Certíssimo o verde Fusco. Como garimpeiro a procurar a pedra grande, um comunicador tem de puxar papo com as altas inteligências. Para que perder tempo com os tolos?

O meu ousado convite rendeu umas historinhas que dão uns dez minutos de conversa e talvez interessem ao leitor – contarei-as em outro momento. Aliás, eu já havia incomodado o mestre anteriormente. Em 2004, antes da fundação dO TREM, Millôr Fernandes topou dar-me uma entrevista, que eu pretendia publicar no jornal O Cometa, no qual escrevi por cinco anos. Permanece inédita.

Continuando o assunto do quarto parágrafo. Millôr Fernandes contratado para fazer a capa do segundo aniversário dO TREM, chegam-me dias depois duas ilustrações, por Sedex. Uma continua inédita no arquivo do jornal, a outra é essa acima, a tal visão de Millôr Fernandes sobre um trem mineiro. Recebi os desenhos, bolei a capa e deixei a redação. Ao retornar, a secretária do jornal deu-me este recado: “Marcos, um tal de Millôr Fernandes ligou aí para você”. Sim, “um tal”. Foi atendido por quem ainda não tinha o prazer de conhecer a bela obra do craque do Méier. Não liguei de volta, agradeci-o por e-mail.

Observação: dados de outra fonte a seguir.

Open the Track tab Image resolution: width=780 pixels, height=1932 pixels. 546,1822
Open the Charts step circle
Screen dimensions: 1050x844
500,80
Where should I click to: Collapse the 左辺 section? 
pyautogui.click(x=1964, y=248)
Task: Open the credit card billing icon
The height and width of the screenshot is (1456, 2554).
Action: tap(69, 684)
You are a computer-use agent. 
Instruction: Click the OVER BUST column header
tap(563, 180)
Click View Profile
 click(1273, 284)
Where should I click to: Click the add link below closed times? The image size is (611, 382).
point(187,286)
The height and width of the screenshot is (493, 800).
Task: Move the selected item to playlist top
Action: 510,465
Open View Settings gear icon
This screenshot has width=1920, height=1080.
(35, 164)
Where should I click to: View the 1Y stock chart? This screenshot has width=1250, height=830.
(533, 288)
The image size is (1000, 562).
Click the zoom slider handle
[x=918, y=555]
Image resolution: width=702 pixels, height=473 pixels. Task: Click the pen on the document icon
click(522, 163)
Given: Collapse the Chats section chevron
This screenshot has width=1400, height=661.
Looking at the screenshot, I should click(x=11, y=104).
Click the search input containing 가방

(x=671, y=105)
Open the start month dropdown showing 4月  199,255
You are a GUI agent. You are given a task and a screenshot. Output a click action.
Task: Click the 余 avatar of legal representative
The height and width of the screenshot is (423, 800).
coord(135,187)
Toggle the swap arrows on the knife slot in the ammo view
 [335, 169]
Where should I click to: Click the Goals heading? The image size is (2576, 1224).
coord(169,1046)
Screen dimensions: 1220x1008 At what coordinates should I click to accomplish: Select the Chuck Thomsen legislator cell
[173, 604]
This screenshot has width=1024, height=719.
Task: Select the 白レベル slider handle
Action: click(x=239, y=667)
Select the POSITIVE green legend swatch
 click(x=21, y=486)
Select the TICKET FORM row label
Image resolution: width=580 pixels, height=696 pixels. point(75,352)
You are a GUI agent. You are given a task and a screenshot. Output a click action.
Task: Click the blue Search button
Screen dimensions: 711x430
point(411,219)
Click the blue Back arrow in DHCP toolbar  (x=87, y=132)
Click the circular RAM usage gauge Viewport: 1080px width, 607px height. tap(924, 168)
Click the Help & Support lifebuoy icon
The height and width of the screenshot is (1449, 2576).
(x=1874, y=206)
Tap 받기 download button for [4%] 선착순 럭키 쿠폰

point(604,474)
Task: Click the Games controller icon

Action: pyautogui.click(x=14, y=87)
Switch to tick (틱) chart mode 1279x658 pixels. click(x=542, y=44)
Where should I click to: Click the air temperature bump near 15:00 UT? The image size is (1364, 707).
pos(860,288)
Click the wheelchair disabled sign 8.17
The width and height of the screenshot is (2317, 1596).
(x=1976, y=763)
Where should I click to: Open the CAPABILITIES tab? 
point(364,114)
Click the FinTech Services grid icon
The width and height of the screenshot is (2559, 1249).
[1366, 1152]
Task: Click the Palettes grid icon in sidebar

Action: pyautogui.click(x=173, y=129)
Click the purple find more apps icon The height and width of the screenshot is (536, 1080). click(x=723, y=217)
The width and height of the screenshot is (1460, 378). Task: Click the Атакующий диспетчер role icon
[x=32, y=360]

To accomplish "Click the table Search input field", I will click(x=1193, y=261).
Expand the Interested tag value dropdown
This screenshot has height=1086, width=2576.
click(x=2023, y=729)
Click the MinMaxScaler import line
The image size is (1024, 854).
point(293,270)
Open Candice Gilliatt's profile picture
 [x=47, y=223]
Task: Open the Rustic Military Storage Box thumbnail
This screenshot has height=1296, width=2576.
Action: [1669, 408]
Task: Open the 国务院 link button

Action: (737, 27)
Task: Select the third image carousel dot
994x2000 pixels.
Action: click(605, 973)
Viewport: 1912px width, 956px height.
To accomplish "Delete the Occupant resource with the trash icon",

Não sei se exagero, mas tenho a sensação de que ajudei a criar fato para um parágrafo numa futura boa biografia de Millôr Fernandes: um gigante que aos 83 anos topou cortesmente colaborar com um novato jornal de interior, que ele nem conhecia. Hoje, O TREM tem uma simpática visibilidade, é citado em importantes meios de comunicação, em livros, tem leitorado de alto calibre cultural Brasil afora. Na época em que Millôr Fernandes fez a capa, essas conquistas ainda estavam na fase do sonho.

Outro apito

Desde então, passei a mandar O TREM para Millôr Fernandes, gare Ipanema, todo mês, sem falhar um único número, e – importante – nunca mais o incomodei. Ele passou a me dar toques sobre o jornal, por e-mail. Várias vezes, sugeriu melhorar a diagramação, principalmente para valorizar as epígrafes. “Ô pessoal dO TREM Bão, menos matéria, gente! Se não fica ilegível. É como o cara bacana que tem muita ideia e quer dizer todas ao mesmo tempo. Vamos AREJAR o pedaço. As frases, bem selecionadas, continuam difíceis de ler. Corpo maior! Elas merecem”, escreveu em março de 2008.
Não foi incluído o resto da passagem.